Setting up an SG

mr breaker

New member
Well...it's that time of the year again. The air is dry and my guitars are not happy.

My SG had pefect action a few weeks ago...pretty low with no fret buzz. Now I'm getting buzz everywhere...but mostly on the upper frets. Do I need to adjust the neck...or just the bridge? How do you tell which you need to adjust?



I keep a dampit in my acoustic case....will this help with the electrics too?
 
Re: Setting up an SG

The neck. The bridge height will not change unless you adjust it yourself. The neck can shift, bow, warp, twist, etc. with humidity changes.
 
Re: Setting up an SG

It should help. Oiling the fingerboard with lemon oil will also help protect your axe from humidity. I think all you need is a small trussrod tweak and you'll be OK.
 
Re: Setting up an SG

mr breaker said:
I gave it a quarter-turn and it is much better now. How can I tell if the neck is straight?


There are many variations on this, but the idea is to use the low E (or any string) as a straight edge.

Hold down the low E at the 1st and last frets, and take a look at the height of the string relative to the 9th fret. If the neck isn't straight, you should see a gap. Most people like a little relief in the neck.
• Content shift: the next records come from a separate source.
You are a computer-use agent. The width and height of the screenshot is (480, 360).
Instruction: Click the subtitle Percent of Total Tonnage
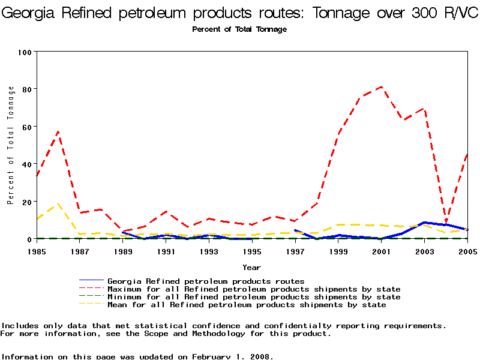[x=239, y=29]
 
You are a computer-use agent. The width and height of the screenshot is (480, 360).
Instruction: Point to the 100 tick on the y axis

I had to adjust the truss rods on one of my gutiars (the one in the avatar) last night because of changing humidity. I adjusted the gap on the low E at the 9th fret from a little bit larger than the thickness of the low E, to roughly half the width of the low E string.
 
Re: Setting up an SG

so how high should this gap be on my SG? And should it be the same height whether I am on the first fret or the last fret?
 
Re: Setting up an SG

You might also try polishing the frets where you find the buzz (it's the fret right before the one you come to that doesn't buzz). Use the finest grade of steel wool, tape off your fret board between the frets & over your pickups, then lightly polish the fret till it shines.